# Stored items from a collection

◇ ◇ ◇ ◇ ◇ ◇ ◇

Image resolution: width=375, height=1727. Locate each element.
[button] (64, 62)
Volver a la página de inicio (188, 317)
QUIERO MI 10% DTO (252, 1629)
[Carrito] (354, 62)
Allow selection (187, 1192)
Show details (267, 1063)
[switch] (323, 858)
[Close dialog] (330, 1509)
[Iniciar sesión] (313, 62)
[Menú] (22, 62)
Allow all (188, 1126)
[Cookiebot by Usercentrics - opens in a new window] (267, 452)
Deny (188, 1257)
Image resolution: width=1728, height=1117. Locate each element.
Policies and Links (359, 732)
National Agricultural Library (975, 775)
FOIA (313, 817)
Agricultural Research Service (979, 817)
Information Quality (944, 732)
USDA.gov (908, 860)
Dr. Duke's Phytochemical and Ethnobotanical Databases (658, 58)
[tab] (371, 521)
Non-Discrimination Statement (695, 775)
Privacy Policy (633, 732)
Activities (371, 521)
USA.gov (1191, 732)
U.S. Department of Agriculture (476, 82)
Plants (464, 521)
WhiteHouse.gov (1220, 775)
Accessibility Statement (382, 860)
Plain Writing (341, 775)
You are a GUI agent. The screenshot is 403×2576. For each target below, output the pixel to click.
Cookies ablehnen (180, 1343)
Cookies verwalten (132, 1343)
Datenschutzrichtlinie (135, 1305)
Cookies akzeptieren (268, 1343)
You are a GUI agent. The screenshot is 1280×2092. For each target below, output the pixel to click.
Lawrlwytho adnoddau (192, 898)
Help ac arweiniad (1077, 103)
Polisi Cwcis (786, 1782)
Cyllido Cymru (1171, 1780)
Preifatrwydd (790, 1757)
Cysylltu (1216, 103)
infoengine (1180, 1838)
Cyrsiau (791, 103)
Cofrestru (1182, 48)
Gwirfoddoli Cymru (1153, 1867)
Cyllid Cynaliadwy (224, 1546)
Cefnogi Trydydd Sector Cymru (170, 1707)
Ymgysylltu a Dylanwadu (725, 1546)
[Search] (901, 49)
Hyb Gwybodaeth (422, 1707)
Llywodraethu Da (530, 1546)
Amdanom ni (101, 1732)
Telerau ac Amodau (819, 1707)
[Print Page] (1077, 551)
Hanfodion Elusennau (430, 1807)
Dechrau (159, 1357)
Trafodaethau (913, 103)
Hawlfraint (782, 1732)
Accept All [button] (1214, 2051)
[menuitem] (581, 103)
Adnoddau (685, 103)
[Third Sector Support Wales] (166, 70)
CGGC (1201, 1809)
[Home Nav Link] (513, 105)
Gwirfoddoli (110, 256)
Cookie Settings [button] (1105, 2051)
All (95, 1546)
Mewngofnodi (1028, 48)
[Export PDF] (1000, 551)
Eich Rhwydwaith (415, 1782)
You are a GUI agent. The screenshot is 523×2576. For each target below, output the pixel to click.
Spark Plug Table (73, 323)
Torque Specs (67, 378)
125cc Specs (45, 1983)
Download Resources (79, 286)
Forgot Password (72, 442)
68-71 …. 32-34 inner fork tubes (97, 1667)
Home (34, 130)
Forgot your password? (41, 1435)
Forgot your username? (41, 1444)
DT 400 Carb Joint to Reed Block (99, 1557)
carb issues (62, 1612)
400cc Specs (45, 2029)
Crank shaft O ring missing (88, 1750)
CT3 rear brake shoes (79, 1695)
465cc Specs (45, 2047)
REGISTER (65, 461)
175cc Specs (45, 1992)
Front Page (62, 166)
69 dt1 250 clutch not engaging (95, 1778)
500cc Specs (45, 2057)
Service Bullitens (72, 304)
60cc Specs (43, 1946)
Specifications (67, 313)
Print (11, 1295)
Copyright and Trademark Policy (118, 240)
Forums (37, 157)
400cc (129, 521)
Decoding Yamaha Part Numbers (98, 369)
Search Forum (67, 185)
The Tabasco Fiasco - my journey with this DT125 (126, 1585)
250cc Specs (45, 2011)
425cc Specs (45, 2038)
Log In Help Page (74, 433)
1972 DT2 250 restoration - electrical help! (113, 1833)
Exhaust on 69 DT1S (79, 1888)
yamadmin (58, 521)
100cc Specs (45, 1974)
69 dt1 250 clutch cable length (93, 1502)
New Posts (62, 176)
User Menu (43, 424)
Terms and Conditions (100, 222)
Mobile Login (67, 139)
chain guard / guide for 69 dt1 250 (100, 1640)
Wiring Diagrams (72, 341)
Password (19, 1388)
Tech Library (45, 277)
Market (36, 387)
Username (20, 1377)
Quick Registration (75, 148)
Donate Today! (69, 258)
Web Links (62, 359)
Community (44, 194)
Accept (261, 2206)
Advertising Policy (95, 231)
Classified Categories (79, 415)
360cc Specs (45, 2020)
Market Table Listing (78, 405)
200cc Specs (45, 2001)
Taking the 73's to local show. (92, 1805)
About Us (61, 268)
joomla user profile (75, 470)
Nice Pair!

◇ ◇ ◇ ◇ ◇ ◇ ◇

# Assignment
Output each of the records exactly as it stands above.

# Exercise answer
Image resolution: width=375, height=1727. Locate each element.
[button] (64, 62)
Volver a la página de inicio (188, 317)
QUIERO MI 10% DTO (252, 1629)
[Carrito] (354, 62)
Allow selection (187, 1192)
Show details (267, 1063)
[switch] (323, 858)
[Close dialog] (330, 1509)
[Iniciar sesión] (313, 62)
[Menú] (22, 62)
Allow all (188, 1126)
[Cookiebot by Usercentrics - opens in a new window] (267, 452)
Deny (188, 1257)
Image resolution: width=1728, height=1117. Locate each element.
Policies and Links (359, 732)
National Agricultural Library (975, 775)
FOIA (313, 817)
Agricultural Research Service (979, 817)
Information Quality (944, 732)
USDA.gov (908, 860)
Dr. Duke's Phytochemical and Ethnobotanical Databases (658, 58)
[tab] (371, 521)
Non-Discrimination Statement (695, 775)
Privacy Policy (633, 732)
Activities (371, 521)
USA.gov (1191, 732)
U.S. Department of Agriculture (476, 82)
Plants (464, 521)
WhiteHouse.gov (1220, 775)
Accessibility Statement (382, 860)
Plain Writing (341, 775)
You are a GUI agent. The screenshot is 403×2576. For each target below, output the pixel to click.
Cookies ablehnen (180, 1343)
Cookies verwalten (132, 1343)
Datenschutzrichtlinie (135, 1305)
Cookies akzeptieren (268, 1343)
You are a GUI agent. The screenshot is 1280×2092. For each target below, output the pixel to click.
Lawrlwytho adnoddau (192, 898)
Help ac arweiniad (1077, 103)
Polisi Cwcis (786, 1782)
Cyllido Cymru (1171, 1780)
Preifatrwydd (790, 1757)
Cysylltu (1216, 103)
infoengine (1180, 1838)
Cyrsiau (791, 103)
Cofrestru (1182, 48)
Gwirfoddoli Cymru (1153, 1867)
Cyllid Cynaliadwy (224, 1546)
Cefnogi Trydydd Sector Cymru (170, 1707)
Ymgysylltu a Dylanwadu (725, 1546)
[Search] (901, 49)
Hyb Gwybodaeth (422, 1707)
Llywodraethu Da (530, 1546)
Amdanom ni (101, 1732)
Telerau ac Amodau (819, 1707)
[Print Page] (1077, 551)
Hanfodion Elusennau (430, 1807)
Dechrau (159, 1357)
Trafodaethau (913, 103)
Hawlfraint (782, 1732)
Accept All [button] (1214, 2051)
[menuitem] (581, 103)
Adnoddau (685, 103)
[Third Sector Support Wales] (166, 70)
CGGC (1201, 1809)
[Home Nav Link] (513, 105)
Gwirfoddoli (110, 256)
Cookie Settings [button] (1105, 2051)
All (95, 1546)
Mewngofnodi (1028, 48)
[Export PDF] (1000, 551)
Eich Rhwydwaith (415, 1782)
You are a GUI agent. The screenshot is 523×2576. For each target below, output the pixel to click.
Spark Plug Table (73, 323)
Torque Specs (67, 378)
125cc Specs (45, 1983)
Download Resources (79, 286)
Forgot Password (72, 442)
68-71 …. 32-34 inner fork tubes (97, 1667)
Home (34, 130)
Forgot your password? (41, 1435)
Forgot your username? (41, 1444)
DT 400 Carb Joint to Reed Block (99, 1557)
carb issues (62, 1612)
400cc Specs (45, 2029)
Crank shaft O ring missing (88, 1750)
CT3 rear brake shoes (79, 1695)
465cc Specs (45, 2047)
REGISTER (65, 461)
175cc Specs (45, 1992)
Front Page (62, 166)
69 dt1 250 clutch not engaging (95, 1778)
500cc Specs (45, 2057)
Service Bullitens (72, 304)
60cc Specs (43, 1946)
Specifications (67, 313)
Print (11, 1295)
Copyright and Trademark Policy (118, 240)
Forums (37, 157)
400cc (129, 521)
Decoding Yamaha Part Numbers (98, 369)
Search Forum (67, 185)
The Tabasco Fiasco - my journey with this DT125 (126, 1585)
250cc Specs (45, 2011)
425cc Specs (45, 2038)
Log In Help Page (74, 433)
1972 DT2 250 restoration - electrical help! (113, 1833)
Exhaust on 69 DT1S (79, 1888)
yamadmin (58, 521)
100cc Specs (45, 1974)
69 dt1 250 clutch cable length (93, 1502)
New Posts (62, 176)
User Menu (43, 424)
Terms and Conditions (100, 222)
Mobile Login (67, 139)
chain guard / guide for 69 dt1 250 (100, 1640)
Wiring Diagrams (72, 341)
Password (19, 1388)
Tech Library (45, 277)
Market (36, 387)
Username (20, 1377)
Quick Registration (75, 148)
Donate Today! (69, 258)
Web Links (62, 359)
Community (44, 194)
Accept (261, 2206)
Advertising Policy (95, 231)
Classified Categories (79, 415)
360cc Specs (45, 2020)
Market Table Listing (78, 405)
200cc Specs (45, 2001)
Taking the 73's to local show. (92, 1805)
About Us (61, 268)
joomla user profile (75, 470)
Nice Pair!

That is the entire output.